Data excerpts
-- Opening Marker --
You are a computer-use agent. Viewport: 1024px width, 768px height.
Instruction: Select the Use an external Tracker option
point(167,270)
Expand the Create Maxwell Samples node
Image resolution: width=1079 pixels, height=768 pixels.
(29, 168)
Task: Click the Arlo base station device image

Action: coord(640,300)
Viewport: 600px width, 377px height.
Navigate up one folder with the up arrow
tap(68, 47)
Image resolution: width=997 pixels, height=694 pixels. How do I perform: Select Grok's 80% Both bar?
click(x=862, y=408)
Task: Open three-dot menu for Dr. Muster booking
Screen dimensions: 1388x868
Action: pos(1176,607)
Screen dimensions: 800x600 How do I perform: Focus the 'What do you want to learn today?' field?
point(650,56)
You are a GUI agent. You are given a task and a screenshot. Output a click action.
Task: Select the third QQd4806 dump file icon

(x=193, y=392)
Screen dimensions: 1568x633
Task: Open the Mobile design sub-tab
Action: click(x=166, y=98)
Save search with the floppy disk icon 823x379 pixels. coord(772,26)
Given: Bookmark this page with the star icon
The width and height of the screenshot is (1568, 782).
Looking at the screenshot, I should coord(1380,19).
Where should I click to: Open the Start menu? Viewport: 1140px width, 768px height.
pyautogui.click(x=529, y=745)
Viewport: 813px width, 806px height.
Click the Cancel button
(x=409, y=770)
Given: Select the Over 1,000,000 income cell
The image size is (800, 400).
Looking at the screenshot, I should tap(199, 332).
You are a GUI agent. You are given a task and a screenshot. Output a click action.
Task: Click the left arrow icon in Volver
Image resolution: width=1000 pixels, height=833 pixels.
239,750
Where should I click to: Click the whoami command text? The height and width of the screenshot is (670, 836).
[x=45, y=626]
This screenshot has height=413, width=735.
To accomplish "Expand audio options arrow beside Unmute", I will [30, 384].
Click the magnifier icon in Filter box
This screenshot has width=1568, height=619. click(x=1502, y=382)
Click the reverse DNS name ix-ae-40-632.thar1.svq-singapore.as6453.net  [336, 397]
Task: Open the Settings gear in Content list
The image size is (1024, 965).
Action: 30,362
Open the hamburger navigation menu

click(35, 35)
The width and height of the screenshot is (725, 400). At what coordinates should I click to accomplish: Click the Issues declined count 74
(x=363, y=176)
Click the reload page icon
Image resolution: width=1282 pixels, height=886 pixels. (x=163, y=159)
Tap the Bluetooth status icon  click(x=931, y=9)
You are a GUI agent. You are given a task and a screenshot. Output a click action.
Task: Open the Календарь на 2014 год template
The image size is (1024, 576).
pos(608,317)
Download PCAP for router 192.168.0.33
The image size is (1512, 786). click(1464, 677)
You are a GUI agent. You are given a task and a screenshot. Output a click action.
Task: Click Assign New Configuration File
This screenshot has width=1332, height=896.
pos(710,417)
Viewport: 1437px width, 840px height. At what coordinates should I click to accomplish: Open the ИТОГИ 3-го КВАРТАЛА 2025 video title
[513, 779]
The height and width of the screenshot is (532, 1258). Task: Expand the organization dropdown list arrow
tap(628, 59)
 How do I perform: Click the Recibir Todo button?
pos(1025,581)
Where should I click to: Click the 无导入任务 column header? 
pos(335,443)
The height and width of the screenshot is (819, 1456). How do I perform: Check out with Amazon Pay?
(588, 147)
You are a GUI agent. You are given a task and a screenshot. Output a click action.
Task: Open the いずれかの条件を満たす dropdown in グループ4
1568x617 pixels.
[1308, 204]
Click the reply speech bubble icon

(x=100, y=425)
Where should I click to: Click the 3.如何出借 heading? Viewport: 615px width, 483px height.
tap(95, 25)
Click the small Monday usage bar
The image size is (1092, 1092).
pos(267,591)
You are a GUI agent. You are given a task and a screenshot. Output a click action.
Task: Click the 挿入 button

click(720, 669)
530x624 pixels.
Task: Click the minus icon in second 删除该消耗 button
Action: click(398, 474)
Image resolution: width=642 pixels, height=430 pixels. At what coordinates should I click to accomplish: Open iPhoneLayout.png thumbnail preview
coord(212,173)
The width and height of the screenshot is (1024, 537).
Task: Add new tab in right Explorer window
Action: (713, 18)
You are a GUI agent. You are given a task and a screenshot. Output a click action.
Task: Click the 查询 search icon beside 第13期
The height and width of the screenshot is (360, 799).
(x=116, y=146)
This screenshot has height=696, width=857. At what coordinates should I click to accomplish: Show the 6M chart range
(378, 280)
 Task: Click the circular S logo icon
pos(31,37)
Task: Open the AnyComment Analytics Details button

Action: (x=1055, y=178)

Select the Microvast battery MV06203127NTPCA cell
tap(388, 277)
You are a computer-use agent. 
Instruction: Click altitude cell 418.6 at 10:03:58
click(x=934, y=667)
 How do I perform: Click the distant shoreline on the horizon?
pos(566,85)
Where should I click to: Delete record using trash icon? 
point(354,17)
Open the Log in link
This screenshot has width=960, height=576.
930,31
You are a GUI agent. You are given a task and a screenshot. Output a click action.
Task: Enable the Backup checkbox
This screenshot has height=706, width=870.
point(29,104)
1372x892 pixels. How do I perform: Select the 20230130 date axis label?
-- Closing Marker --
__Task to complete__:
Please quote every record above exactly as it appears.

__Your response__:
You are a computer-use agent. Viewport: 1024px width, 768px height.
Instruction: Select the Use an external Tracker option
point(167,270)
Expand the Create Maxwell Samples node
Image resolution: width=1079 pixels, height=768 pixels.
(29, 168)
Task: Click the Arlo base station device image

Action: coord(640,300)
Viewport: 600px width, 377px height.
Navigate up one folder with the up arrow
tap(68, 47)
Image resolution: width=997 pixels, height=694 pixels. How do I perform: Select Grok's 80% Both bar?
click(x=862, y=408)
Task: Open three-dot menu for Dr. Muster booking
Screen dimensions: 1388x868
Action: pos(1176,607)
Screen dimensions: 800x600 How do I perform: Focus the 'What do you want to learn today?' field?
point(650,56)
You are a GUI agent. You are given a task and a screenshot. Output a click action.
Task: Select the third QQd4806 dump file icon

(x=193, y=392)
Screen dimensions: 1568x633
Task: Open the Mobile design sub-tab
Action: click(x=166, y=98)
Save search with the floppy disk icon 823x379 pixels. coord(772,26)
Given: Bookmark this page with the star icon
The width and height of the screenshot is (1568, 782).
Looking at the screenshot, I should coord(1380,19).
Where should I click to: Open the Start menu? Viewport: 1140px width, 768px height.
pyautogui.click(x=529, y=745)
Viewport: 813px width, 806px height.
Click the Cancel button
(x=409, y=770)
Given: Select the Over 1,000,000 income cell
The image size is (800, 400).
Looking at the screenshot, I should tap(199, 332).
You are a GUI agent. You are given a task and a screenshot. Output a click action.
Task: Click the left arrow icon in Volver
Image resolution: width=1000 pixels, height=833 pixels.
239,750
Where should I click to: Click the whoami command text? The height and width of the screenshot is (670, 836).
[x=45, y=626]
This screenshot has height=413, width=735.
To accomplish "Expand audio options arrow beside Unmute", I will [30, 384].
Click the magnifier icon in Filter box
This screenshot has width=1568, height=619. click(x=1502, y=382)
Click the reverse DNS name ix-ae-40-632.thar1.svq-singapore.as6453.net  [336, 397]
Task: Open the Settings gear in Content list
The image size is (1024, 965).
Action: 30,362
Open the hamburger navigation menu

click(35, 35)
The width and height of the screenshot is (725, 400). At what coordinates should I click to accomplish: Click the Issues declined count 74
(x=363, y=176)
Click the reload page icon
Image resolution: width=1282 pixels, height=886 pixels. (x=163, y=159)
Tap the Bluetooth status icon  click(x=931, y=9)
You are a GUI agent. You are given a task and a screenshot. Output a click action.
Task: Open the Календарь на 2014 год template
The image size is (1024, 576).
pos(608,317)
Download PCAP for router 192.168.0.33
The image size is (1512, 786). click(1464, 677)
You are a GUI agent. You are given a task and a screenshot. Output a click action.
Task: Click Assign New Configuration File
This screenshot has width=1332, height=896.
pos(710,417)
Viewport: 1437px width, 840px height. At what coordinates should I click to accomplish: Open the ИТОГИ 3-го КВАРТАЛА 2025 video title
[513, 779]
The height and width of the screenshot is (532, 1258). Task: Expand the organization dropdown list arrow
tap(628, 59)
 How do I perform: Click the Recibir Todo button?
pos(1025,581)
Where should I click to: Click the 无导入任务 column header? 
pos(335,443)
The height and width of the screenshot is (819, 1456). How do I perform: Check out with Amazon Pay?
(588, 147)
You are a GUI agent. You are given a task and a screenshot. Output a click action.
Task: Open the いずれかの条件を満たす dropdown in グループ4
1568x617 pixels.
[1308, 204]
Click the reply speech bubble icon

(x=100, y=425)
Where should I click to: Click the 3.如何出借 heading? Viewport: 615px width, 483px height.
tap(95, 25)
Click the small Monday usage bar
The image size is (1092, 1092).
pos(267,591)
You are a GUI agent. You are given a task and a screenshot. Output a click action.
Task: Click the 挿入 button

click(720, 669)
530x624 pixels.
Task: Click the minus icon in second 删除该消耗 button
Action: click(398, 474)
Image resolution: width=642 pixels, height=430 pixels. At what coordinates should I click to accomplish: Open iPhoneLayout.png thumbnail preview
coord(212,173)
The width and height of the screenshot is (1024, 537).
Task: Add new tab in right Explorer window
Action: (713, 18)
You are a GUI agent. You are given a task and a screenshot. Output a click action.
Task: Click the 查询 search icon beside 第13期
The height and width of the screenshot is (360, 799).
(x=116, y=146)
This screenshot has height=696, width=857. At what coordinates should I click to accomplish: Show the 6M chart range
(378, 280)
 Task: Click the circular S logo icon
pos(31,37)
Task: Open the AnyComment Analytics Details button

Action: (x=1055, y=178)

Select the Microvast battery MV06203127NTPCA cell
tap(388, 277)
You are a computer-use agent. 
Instruction: Click altitude cell 418.6 at 10:03:58
click(x=934, y=667)
 How do I perform: Click the distant shoreline on the horizon?
pos(566,85)
Where should I click to: Delete record using trash icon? 
point(354,17)
Open the Log in link
This screenshot has width=960, height=576.
930,31
You are a GUI agent. You are given a task and a screenshot. Output a click action.
Task: Enable the Backup checkbox
This screenshot has height=706, width=870.
point(29,104)
1372x892 pixels. How do I perform: Select the 20230130 date axis label?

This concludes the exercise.